__What is expected__: Starting at the line of the material that contains "The height and width of the screenshot is (483, 610)." and ending after the line that contains "Looking at the", write those lines as a JSON list of strings, with one string per line and no blank lines. Omit the pictures.

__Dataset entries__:

*-*-*

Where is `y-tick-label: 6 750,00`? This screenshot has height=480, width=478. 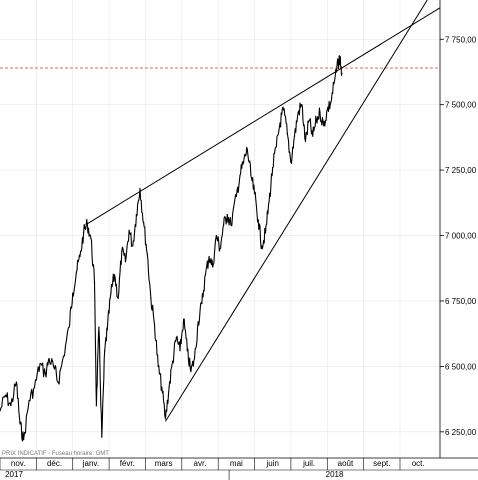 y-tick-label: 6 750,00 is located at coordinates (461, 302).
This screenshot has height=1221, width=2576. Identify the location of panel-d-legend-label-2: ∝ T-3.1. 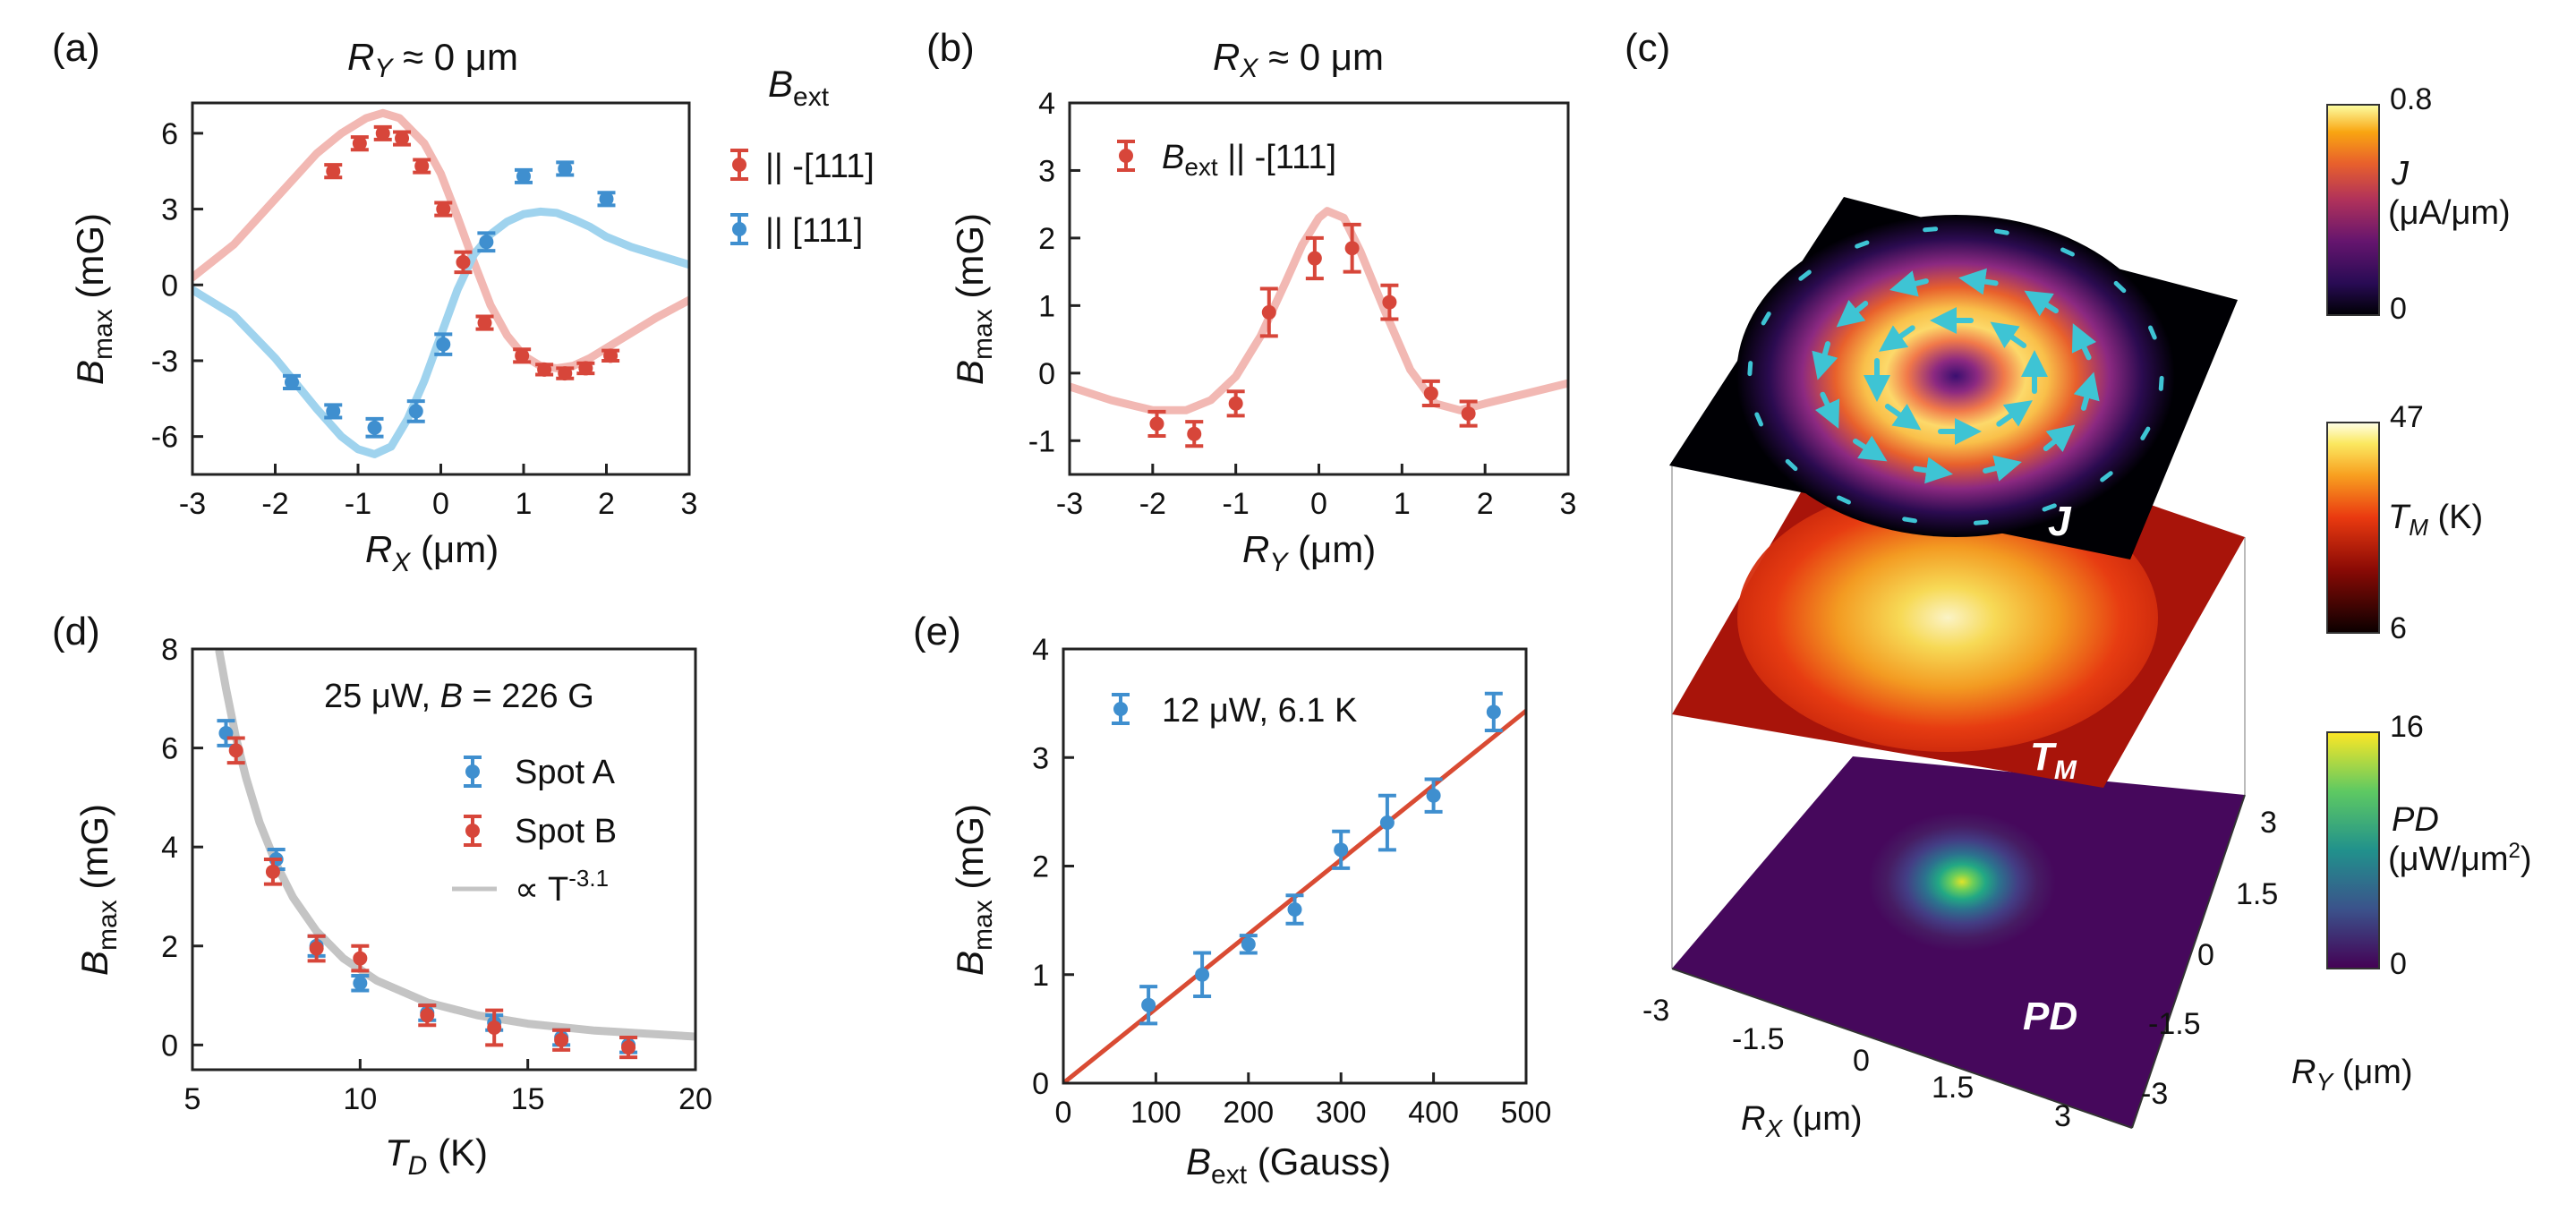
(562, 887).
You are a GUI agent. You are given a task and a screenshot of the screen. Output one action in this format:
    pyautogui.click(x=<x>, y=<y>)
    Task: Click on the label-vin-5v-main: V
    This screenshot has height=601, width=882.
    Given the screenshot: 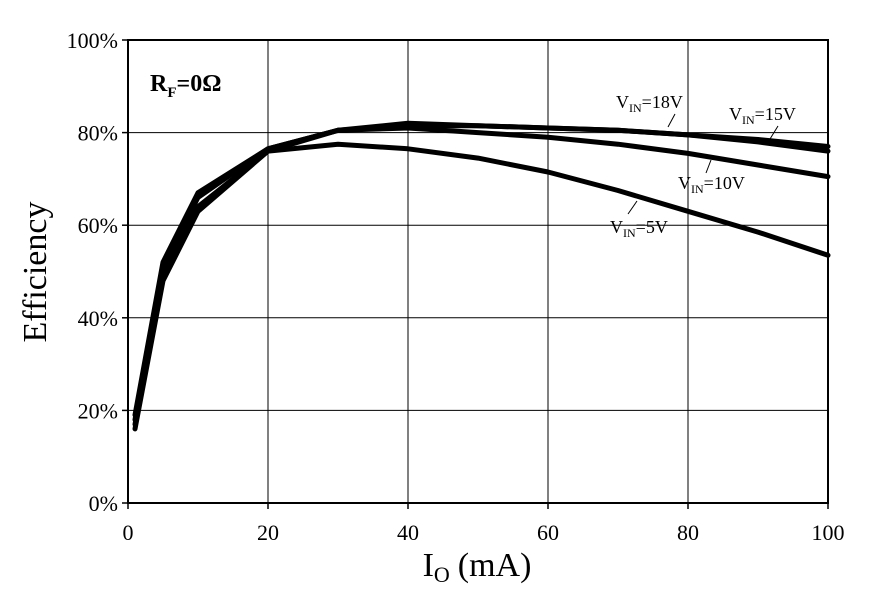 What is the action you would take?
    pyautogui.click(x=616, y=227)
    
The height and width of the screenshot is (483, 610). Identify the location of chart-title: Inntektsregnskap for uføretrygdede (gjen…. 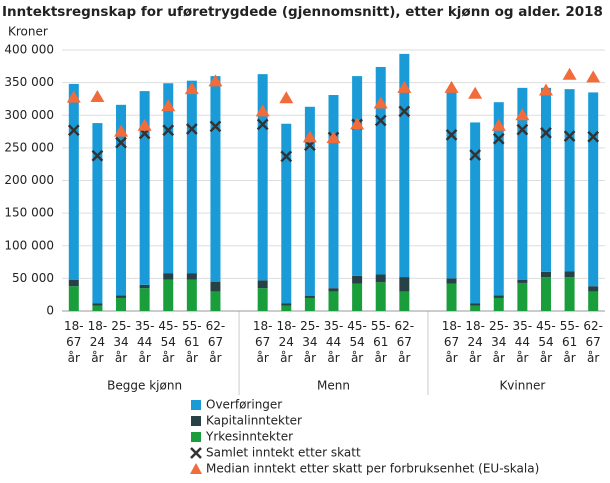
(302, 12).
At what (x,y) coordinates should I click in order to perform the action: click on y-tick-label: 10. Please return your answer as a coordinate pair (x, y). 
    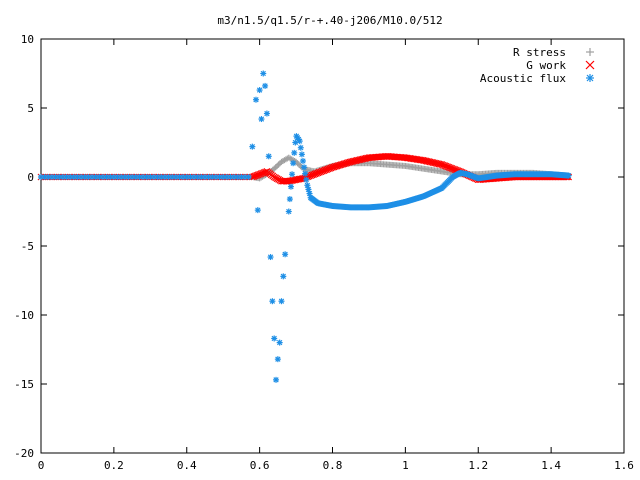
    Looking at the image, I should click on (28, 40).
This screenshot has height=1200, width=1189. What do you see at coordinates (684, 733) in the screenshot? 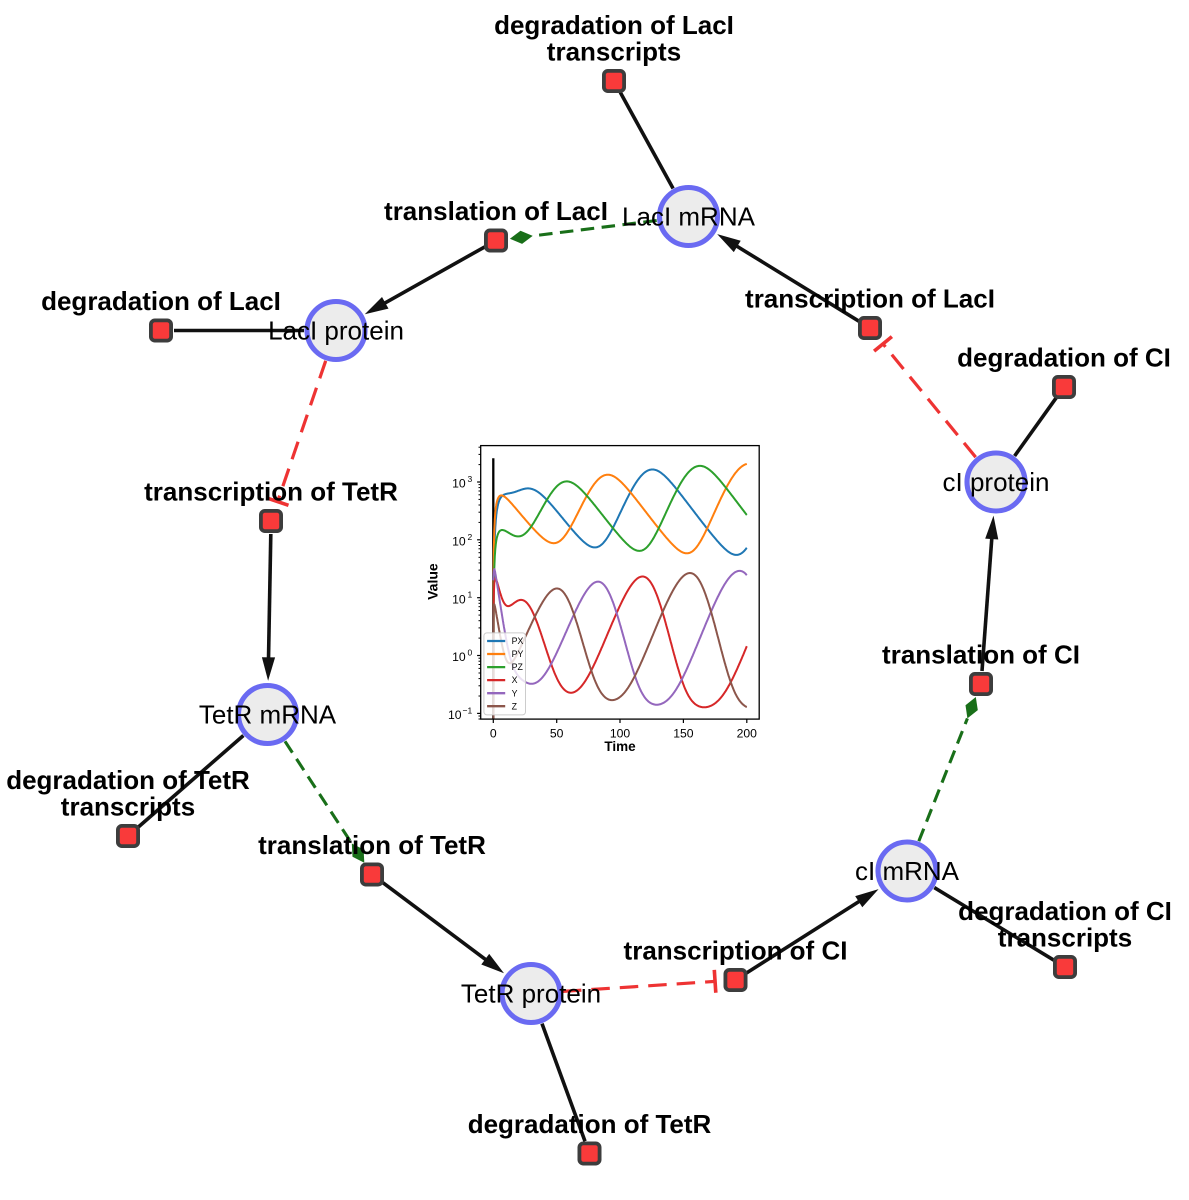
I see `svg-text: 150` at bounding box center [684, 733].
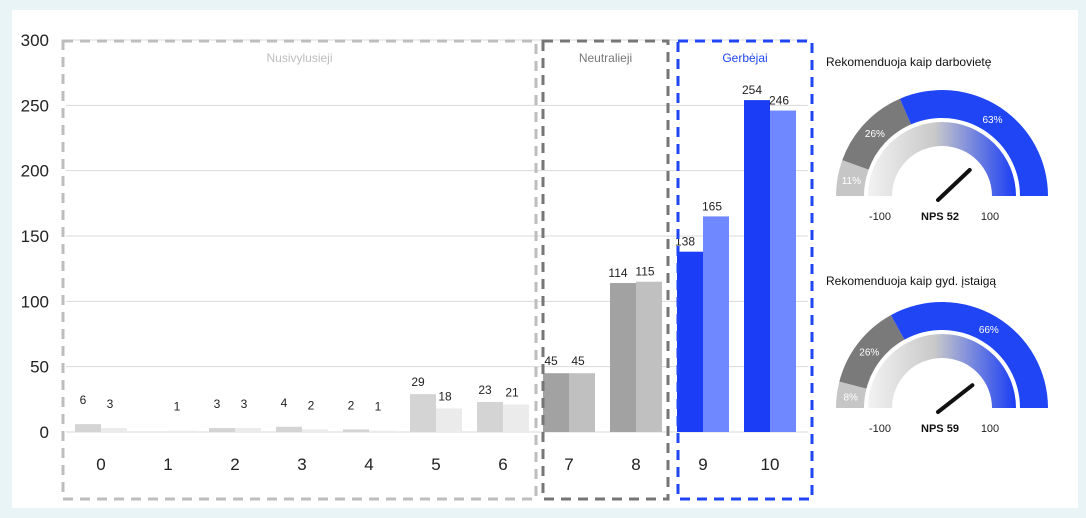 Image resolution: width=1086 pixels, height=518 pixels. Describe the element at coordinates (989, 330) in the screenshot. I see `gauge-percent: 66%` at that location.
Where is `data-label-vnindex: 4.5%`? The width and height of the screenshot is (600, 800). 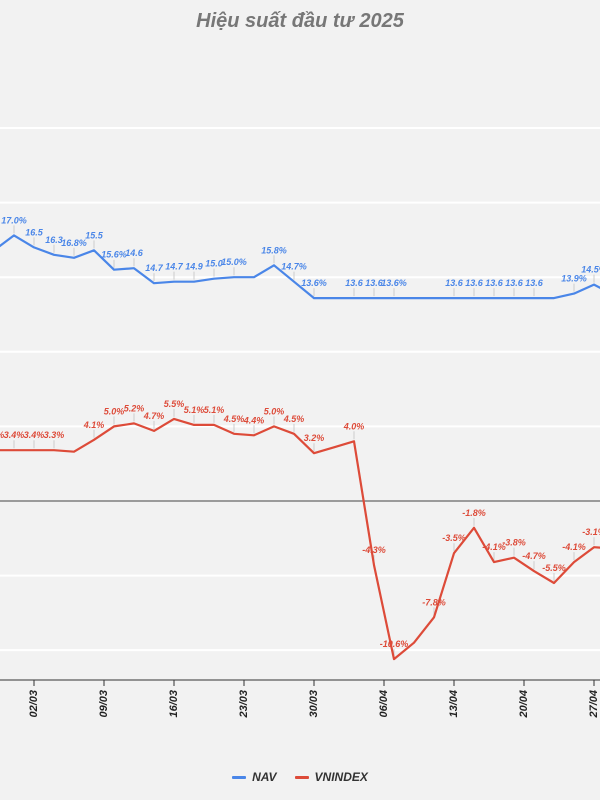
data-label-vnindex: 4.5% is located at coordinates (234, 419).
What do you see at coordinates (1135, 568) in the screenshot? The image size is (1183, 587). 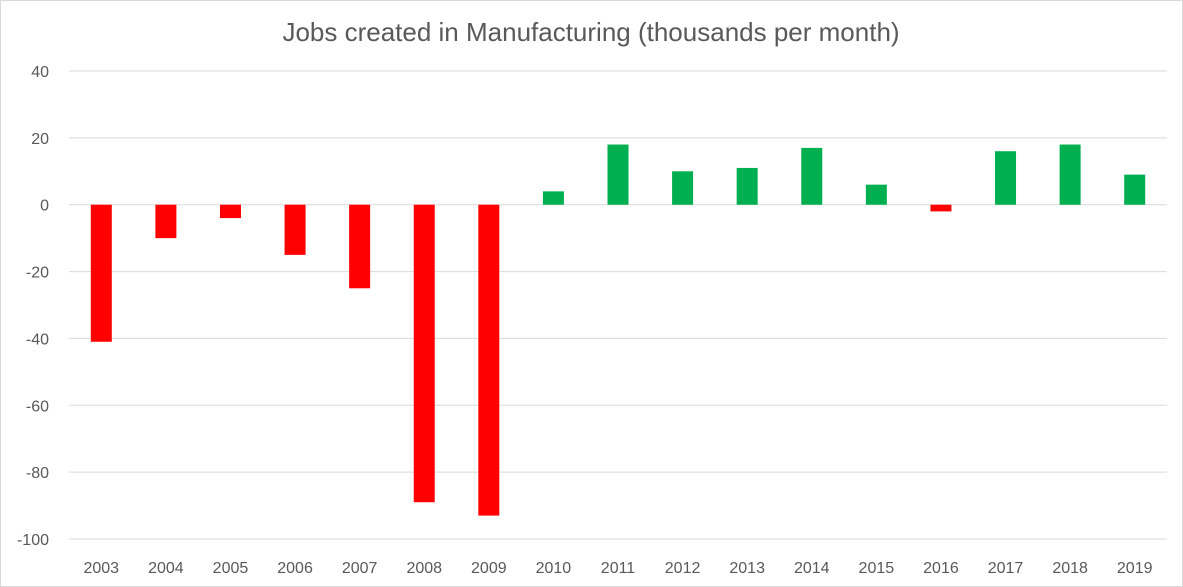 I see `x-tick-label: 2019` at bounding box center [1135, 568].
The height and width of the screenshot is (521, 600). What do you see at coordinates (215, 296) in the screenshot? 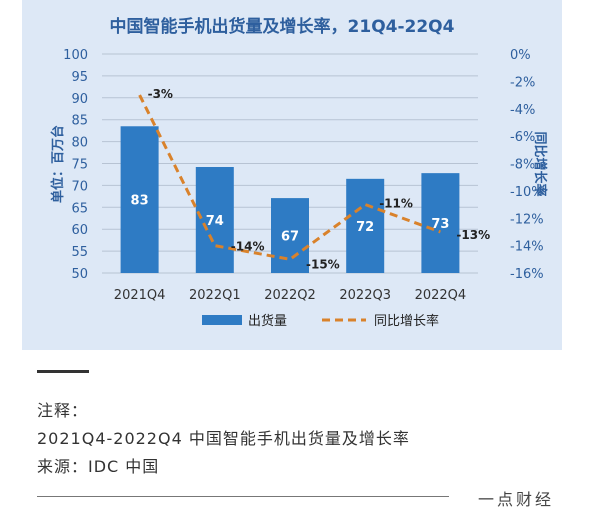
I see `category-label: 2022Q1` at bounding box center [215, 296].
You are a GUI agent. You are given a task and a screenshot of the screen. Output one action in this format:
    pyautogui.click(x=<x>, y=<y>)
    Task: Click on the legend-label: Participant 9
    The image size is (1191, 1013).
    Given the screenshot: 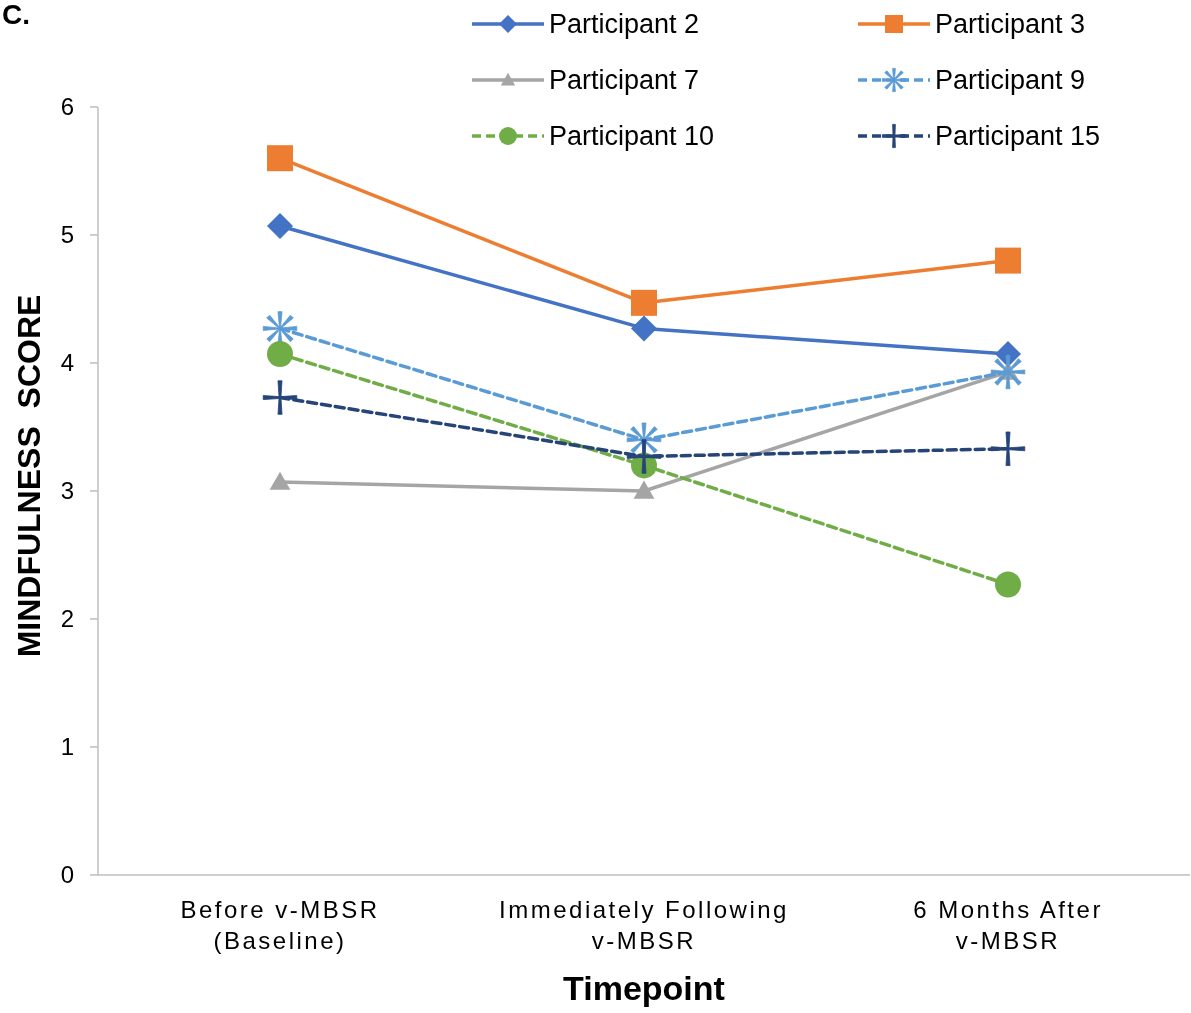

*-*-*

__Solution to this task__:
[
  "The height and width of the screenshot is (483, 610). Identify the location of chart-title: Inntektsregnskap for uføretrygdede (gjen…. ",
  "(302, 12).",
  "At what (x,y) coordinates should I click in order to perform the action: click on y-tick-label: 10. Please return your answer as a coordinate pair (x, y). ",
  "    Looking at the image, I should click on (28, 40)."
]